DedupLinesNormalizer#

class scikitplot.corpus.DedupLinesNormalizer(ignore_whitespace=True, min_line_length=0)[source]#

Remove exact duplicate lines while preserving first-occurrence order.

Useful for de-noising OCR output and web-scraped text which often contains repeated navigation bars, headers, or footers.

Parameters:
ignore_whitespacebool, optional

When True, lines are compared after stripping; the original (un-stripped) line is preserved in the output. Default: True.

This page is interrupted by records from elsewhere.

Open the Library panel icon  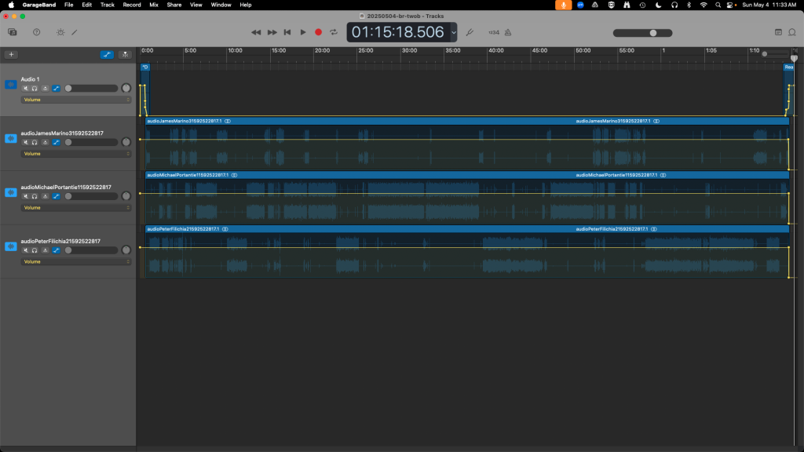(13, 32)
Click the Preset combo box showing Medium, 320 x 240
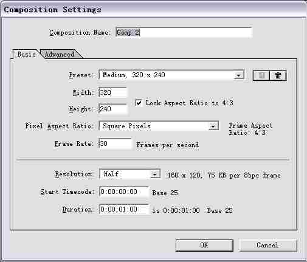This screenshot has height=262, width=307. pos(171,75)
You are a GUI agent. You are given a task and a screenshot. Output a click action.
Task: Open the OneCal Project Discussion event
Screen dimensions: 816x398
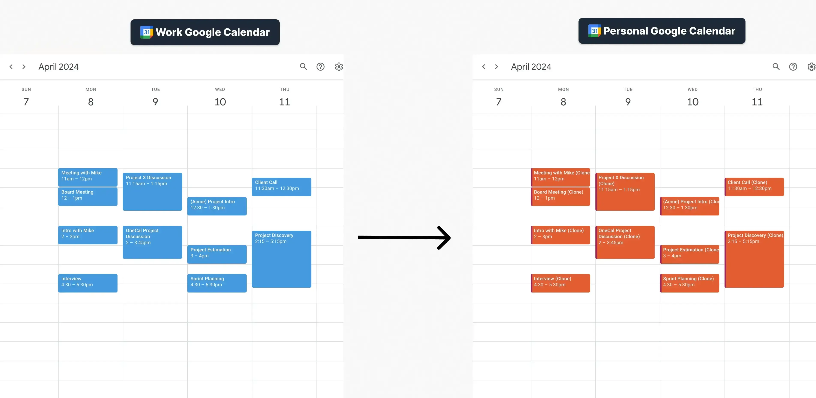[152, 242]
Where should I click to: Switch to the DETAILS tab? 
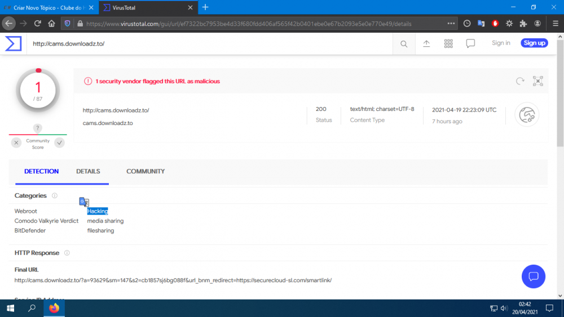[88, 171]
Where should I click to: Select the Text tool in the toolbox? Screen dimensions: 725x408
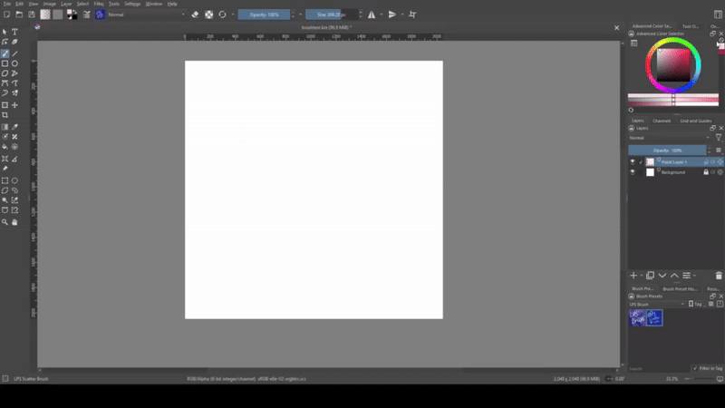(x=15, y=32)
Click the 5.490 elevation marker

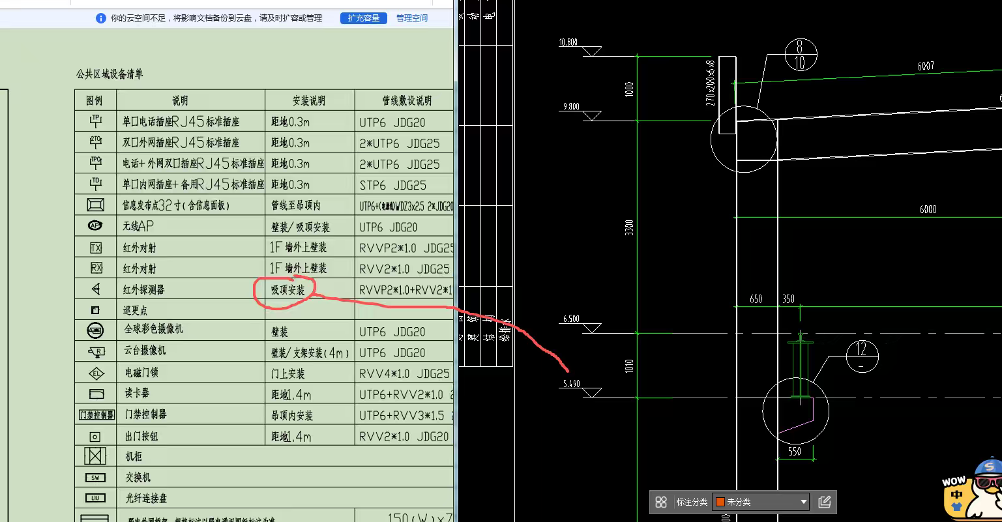coord(571,384)
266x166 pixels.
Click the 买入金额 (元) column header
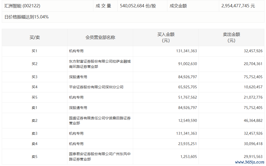click(x=166, y=38)
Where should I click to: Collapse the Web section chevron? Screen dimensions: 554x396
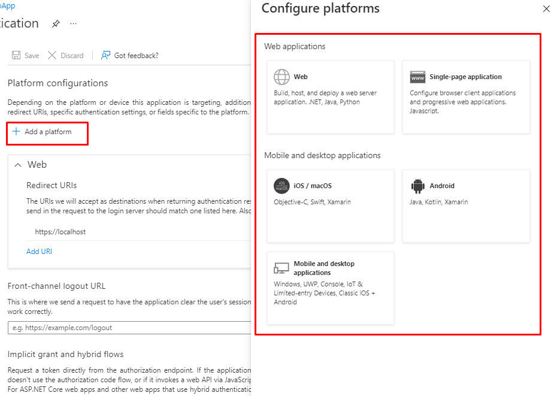click(17, 165)
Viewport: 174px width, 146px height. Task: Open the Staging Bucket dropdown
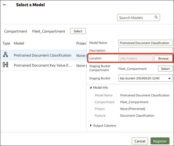point(146,78)
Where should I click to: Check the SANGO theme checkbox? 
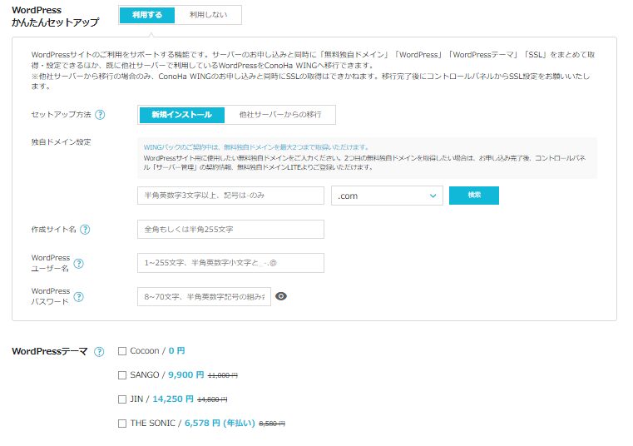[x=122, y=375]
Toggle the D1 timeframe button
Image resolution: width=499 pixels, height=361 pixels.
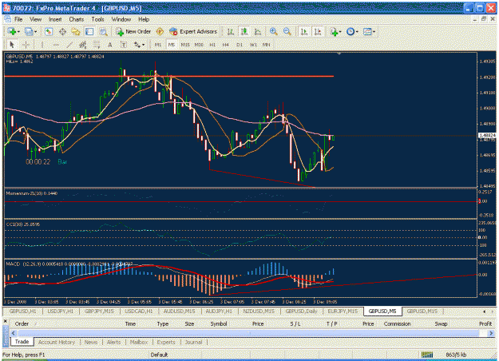pos(240,45)
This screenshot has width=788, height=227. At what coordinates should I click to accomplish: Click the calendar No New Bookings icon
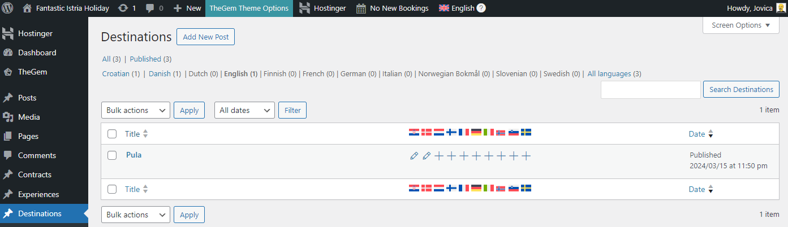(361, 8)
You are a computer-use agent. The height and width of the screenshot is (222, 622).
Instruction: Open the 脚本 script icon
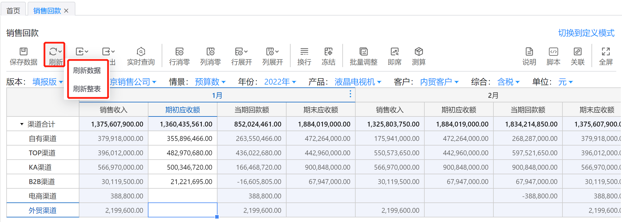[553, 52]
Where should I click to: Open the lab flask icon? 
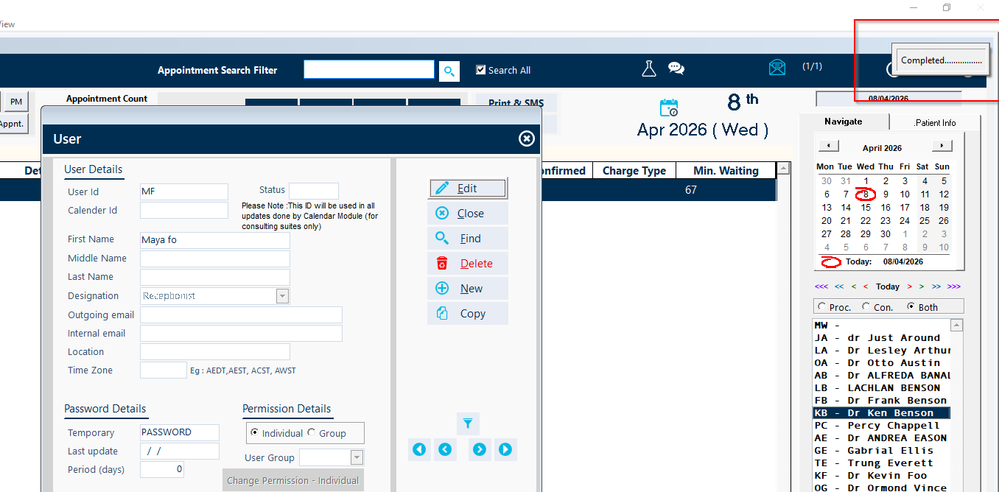pyautogui.click(x=648, y=69)
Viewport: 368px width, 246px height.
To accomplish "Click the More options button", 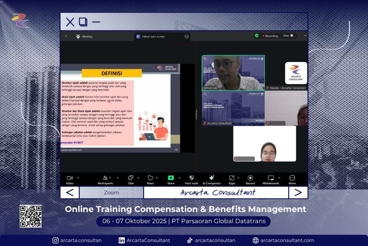I will click(x=292, y=178).
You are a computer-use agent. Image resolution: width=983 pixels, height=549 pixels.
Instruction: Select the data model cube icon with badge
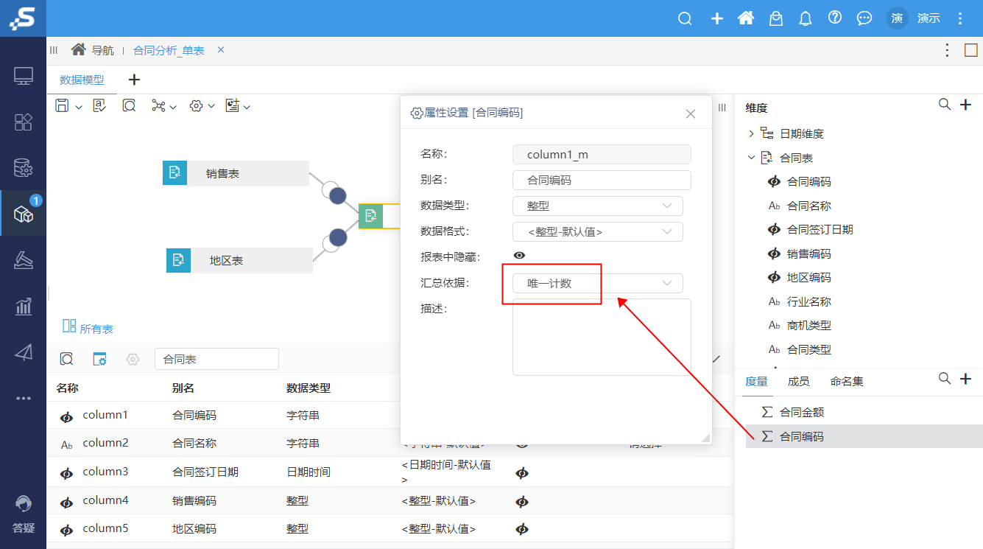pos(23,213)
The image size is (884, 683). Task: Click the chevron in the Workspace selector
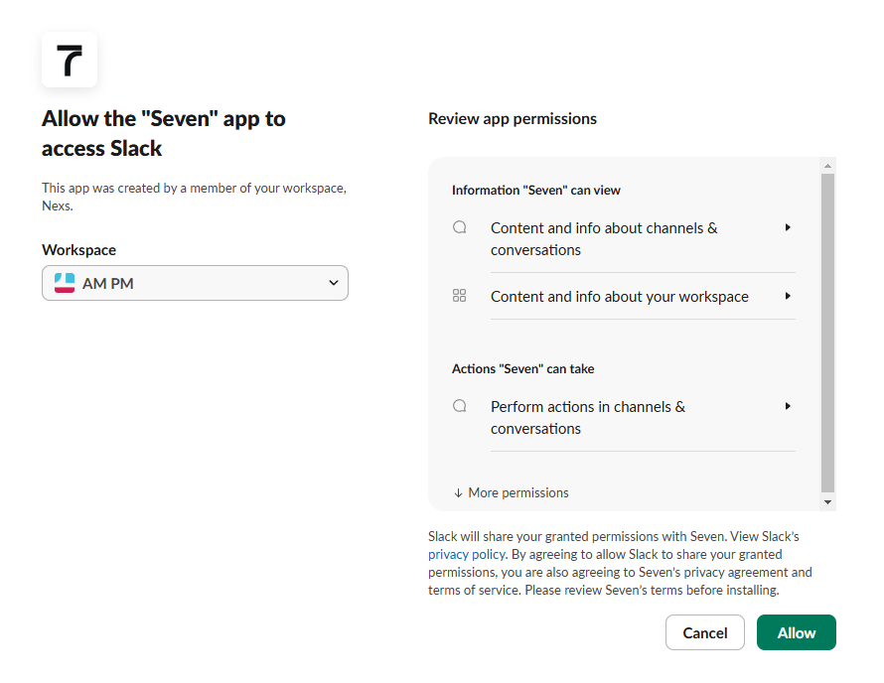333,283
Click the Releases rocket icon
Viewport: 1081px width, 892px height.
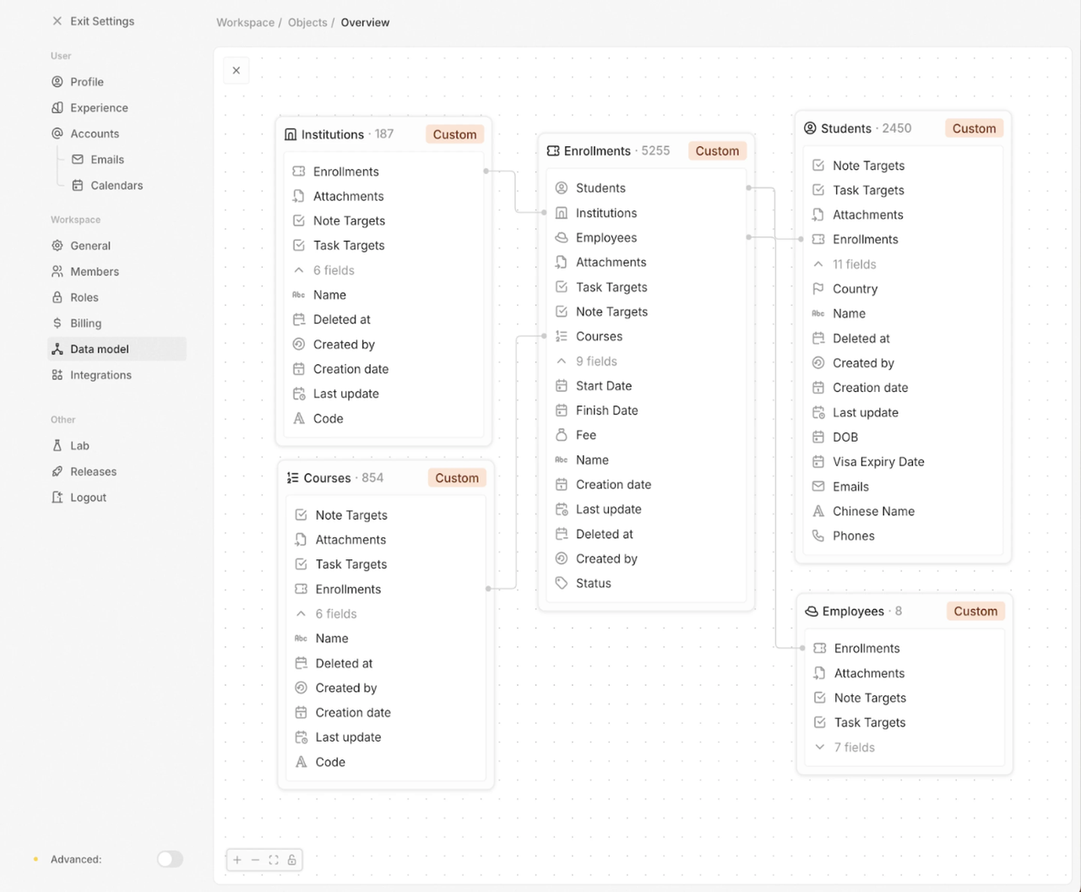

min_line_lengthint, optional

Lines shorter than this (after stripping) are always kept even if they are duplicates. Prevents discarding single-character structural lines. Default: 0.

Parameters:
  • ignore_whitespace (bool)

  • min_line_length (int)

Examples

>>> norm = DedupLinesNormalizer()
>>> doc = CorpusDocument.create("f.txt", 0, "Hello.\\nHello.\\nWorld.")
>>> norm.normalize_doc(doc).normalized_text
'Hello.\\nWorld.'
normalize_doc(doc)[source]#

Remove duplicate lines from the document text.

Parameters:
docCorpusDocument
Returns:
CorpusDocument
Parameters:

doc (CorpusDocument)

Return type:

CorpusDocument